A journalist respects all principles confirmed in the ONU Convention dated 1989 on the rights of children and Albanian legislation to protect children, and particularly:
A journalist protects the rights and dignity of children and people with mental or physical handicaps, including their right to be heard.
As a general rule, there is no objection to the publication of photographs and names of missing young persons. These should only be published, however, with the agreement of the relevant authorities. Journalists shall not take advantage of children's innocence and trust and will publish information or images about the private life of a child only if there is an overriding public interest.
Journalists should not interview children under 14 on personal issues in the absence of parents or responsible persons, or without their consent.
Editorial staff should not accept any personal, political or financial inducements that may affect their accurate and impartial reporting.

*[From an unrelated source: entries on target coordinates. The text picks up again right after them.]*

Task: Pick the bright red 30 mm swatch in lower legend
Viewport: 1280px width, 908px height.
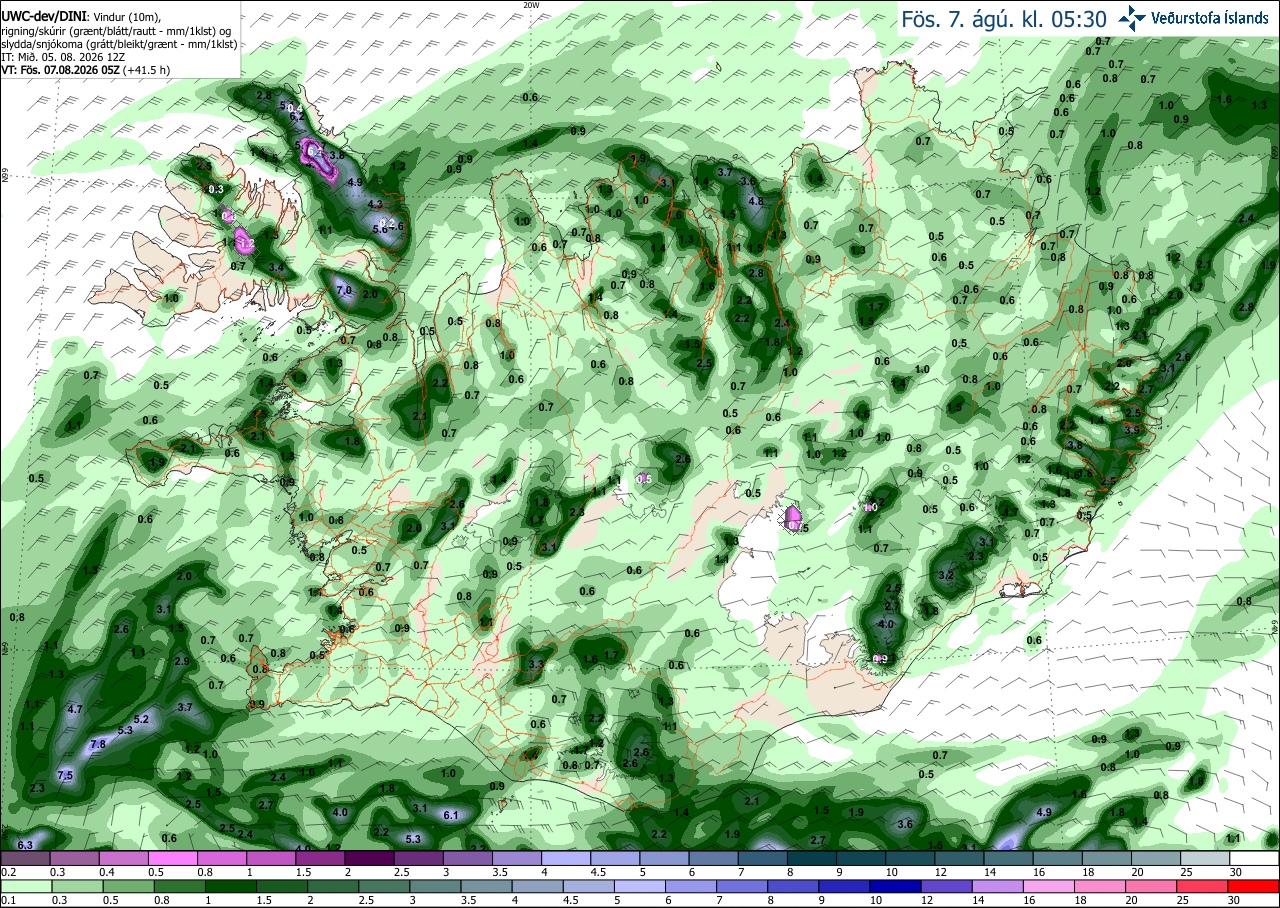Action: (1254, 887)
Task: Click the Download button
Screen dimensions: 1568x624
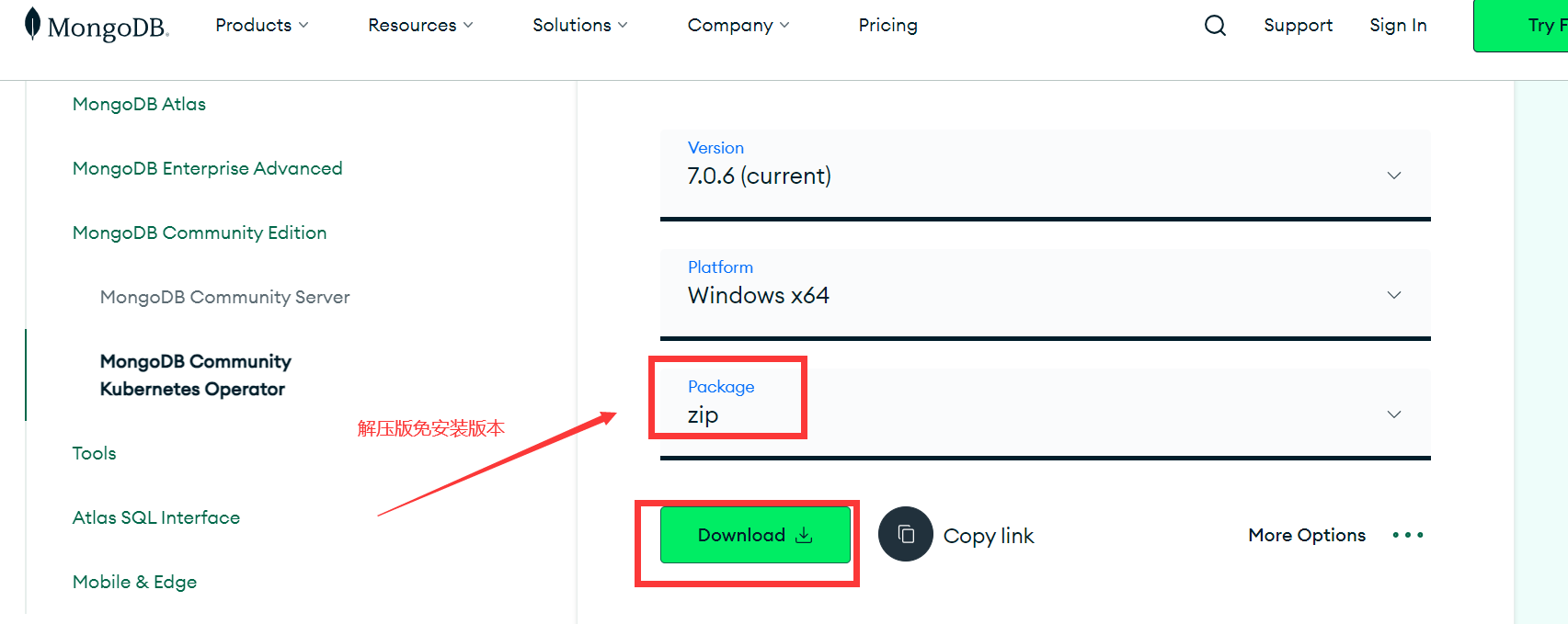Action: pyautogui.click(x=755, y=535)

Neither media owner, nor journalists shall have the right to consider that news is their own property and can be used to achieve personal gains. They shall not use professional information for their personal benefit. Journalists should avoid covering stories where they have a direct personal interest.
Editorial content should be clearly distinguished from marketing, advertisements or sponsored materials. Public Relations texts, which are intrinsically connected with advertising, must be labelled accordingly or laid out in a way that distinguishes them from the editorial contents of the host publication to ensure that they do not mislead the reader.
The journalist will respect, and will make others respect copyright in any creative area. Plagiarism is inadmissible.
Journalists abuse copyright, if they:
a) publish or attempt to publish others' work (intellectual product) as if it was theirs (plagiarism);
b) they quote from other persons' work in such a way that they distort the original sense of the text, publishing distortion as reality, or wilfully indicate another person, as author;
c) publish as their own a topic considered original - researched and published by someone else - without reference to the origin;
d) submit their work for publication to two or more publishers at the same time - without indicating this fact - or hand over an already published work and do not draw the attention of the second publisher to this fact;
e) publish a work without the consent of the author, or put it into an unworthy surrounding (composition of pictures), or a surrounding different from the previous agreement, without the consent of the author.
In their business relations journalists should maintain the balance between fair competition and professional solidarity.
The journalists should not impede their colleagues from gathering information, mislead them intentionally, or report on them to the authorities.
Neither individual journalists, nor separate editorial staffs shall settle old scores with each other via the mass media.
Plagiarism shall be deemed to be one of the most serious offences in the journalist's profession.
Every time journalists use, in any way, work done by other journalists, they will refer to the author's name. The journalists shall keep in confidentiality the secrets of the editorial staff that are not related to violations of laws and the Code of Ethics.
Media newsrooms should respect the right of individual journalists to refuse assignments, or to be identified as the author of publications, which would break the letter and spirit of this Code.
The violation of the terms of this Code may only be justified when it can be clearly shown that this serves the public interest.
Public interest is defined as follows:
Legitimate public interest, however, does not justify sensationalism.
For the purposes of this Code, information ‘of public interest' should not be confused with information that is ‘interesting to the public'.